Allí conoció los entresijos del microtráfico de drogas, porque “Tenía primos, tías y tíos que se dedicaban a eso. Entonces quise formar parte también, pero como la ley jodía mucho en el callejón de la Ximena, me instalé en Chicago, que por aquellos años ya existía, aunque no era tan grande como llegaría a ser. Yo tenía dieciséis recién. Ahora tengo 58”.

Funcionando en modalidad 24/7, el negocio prosperó y le dio lo que anhelaba: independencia. Y también algo que no buscaba, pero con el tiempo fue entendiendo y valorando: el respeto de la gente.

“Todos los que traficábamos en Chicago éramos muy unidos. No peleábamos entre nosotros, porque había mercado para todos. Siempre nos dábamos la mano. Incluso los vecinos del barrio nos cuidaban, mijo. Los chicos que jugaban pelota nos decían: ‘Cuidado, ñañita, donde los cebiches están comiendo unos manes con cara de Judas, parecen agentes, parecen fiscales’.

Entonces corríamos y escondíamos todo. Nosotros nos encargábamos de mantener el orden, de cuidar que nadie le robe a nadie, porque cualquier escándalo significaba llamar la atención de la ley. Claro que nunca faltaba por ahí un malcriado, pero lo echábamos”.

Ella tiene claro que el apoyo de la barriada no solo se debía a un espíritu de cuerpo. “Nadie podía decir nada porque cual más venía y me pedía comida o que lo ayudara con plata por tal o cual desgracia. Los vecinos sabían que podían contar conmigo para lo que fuera, por eso, me querían, hasta ahora”.

“Allí incluso di a luz a mi única hija mujer, Karina Liseth, la séptima y última de todos mis hijos. Una noche, en pleno Callejón de la Muerte, me agarraron los dolores de parto. Mijo, me tocó pujar como no tienes idea para que la criatura saliera. Cuando me llevaron a la maternidad Enrique Sotomayor, llegué con mi hija en los brazos”.

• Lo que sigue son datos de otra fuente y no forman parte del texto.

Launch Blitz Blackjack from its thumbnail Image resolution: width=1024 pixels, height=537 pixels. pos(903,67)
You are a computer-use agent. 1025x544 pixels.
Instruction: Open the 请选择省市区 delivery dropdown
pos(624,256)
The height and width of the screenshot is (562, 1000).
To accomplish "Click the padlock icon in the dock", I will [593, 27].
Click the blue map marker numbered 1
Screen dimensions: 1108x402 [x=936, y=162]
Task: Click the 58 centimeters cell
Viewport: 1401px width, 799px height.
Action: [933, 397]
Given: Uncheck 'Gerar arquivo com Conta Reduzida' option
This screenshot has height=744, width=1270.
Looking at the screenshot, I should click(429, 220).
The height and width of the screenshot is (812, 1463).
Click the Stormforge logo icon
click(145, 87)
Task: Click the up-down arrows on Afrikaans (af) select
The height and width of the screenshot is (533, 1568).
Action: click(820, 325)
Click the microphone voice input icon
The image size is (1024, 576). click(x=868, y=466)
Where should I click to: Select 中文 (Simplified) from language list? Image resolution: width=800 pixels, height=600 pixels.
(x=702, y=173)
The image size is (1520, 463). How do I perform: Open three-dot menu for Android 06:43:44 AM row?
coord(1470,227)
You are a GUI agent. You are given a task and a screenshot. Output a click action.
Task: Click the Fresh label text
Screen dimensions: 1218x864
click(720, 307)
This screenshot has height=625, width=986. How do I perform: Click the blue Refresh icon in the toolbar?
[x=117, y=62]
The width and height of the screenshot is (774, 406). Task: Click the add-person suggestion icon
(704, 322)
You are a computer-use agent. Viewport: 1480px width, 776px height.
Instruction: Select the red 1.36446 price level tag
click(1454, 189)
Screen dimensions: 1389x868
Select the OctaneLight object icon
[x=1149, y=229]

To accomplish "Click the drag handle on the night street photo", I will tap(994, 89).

Mari Trini, la cantante, nacería después, ya separada de su primer marido. “Comencé cantando en el barrio, en fiestas. Después me presentaba en el bingo de don Toribio, en 9 de Octubre y Chimborazo, cantando música romántica de Tormenta, Claudia, Silvana. O temas rocoleros de Carmencita Lara”. Y por supuesto, de Mari Trini. “Ahora solo canto cuando me tomo mi puro”.

Pero no todos en el barrio tienen ese mismo recuerdo romántico de Chicago. Hay vecinos que se acuerdan de cómo los ladrones, para escabullírsele de la policía, entraban por el lado de la calle Piedrahíta y salían por Manuel Galecio, o se perdían en la maraña de casuchas y pasadizos que había dentro. Recuerdan los operativos antinarcóticos, las balaceras entre uniformados y delincuentes, los escándalos a medianoche cuando a los viciosos se les acababa la medicina, los cadáveres tirados en la vereda.

Pero las cosas no han variado mucho desde entonces. Es decir, han cambiado los rostros, los nombres, pero este otro mercado, no el de víveres sino el de alucinógenos y estimulantes, crece y se diversifica en esas mismas calles del centro guayaco. Y más allá. “Por ahí queda uno que otro de la vieja guardia todavía. A casi todos los han matado. Gente de otro lado se los lleva encañonados del callejón de la Ximena, los trepa a una camioneta y al día siguiente aparecen tiroteados. La guerra por territorios, mijo. Usted sí lee el periódico, ¿no cierto? Dios mío. Nadie tiene derecho sobre la vida de nadie”.

Mari Trini duda cuando se le pregunta por fechas, pero hay una que no olvida: el 25 de agosto de 1998, cuando dejó el negocio y se fue vivir con Johnny, dos cuadras más abajo de la casa de sus tías. El día de su aniversario se convierte entonces en referencia para ubicarse en el tiempo. Todo ha ocurrido tantos años antes o después de ese día. Por ejemplo, cuando dice que “Tres años antes de unirme con mi marido cerraron Chicago. Desbarataron todo el caserío, sacaron a la gente de ahí y prohibieron el ingreso. Los dueños de los predios empezaron a preocuparse por sus respectivos solares y entonces todo Chicago Chiquito desapareció”.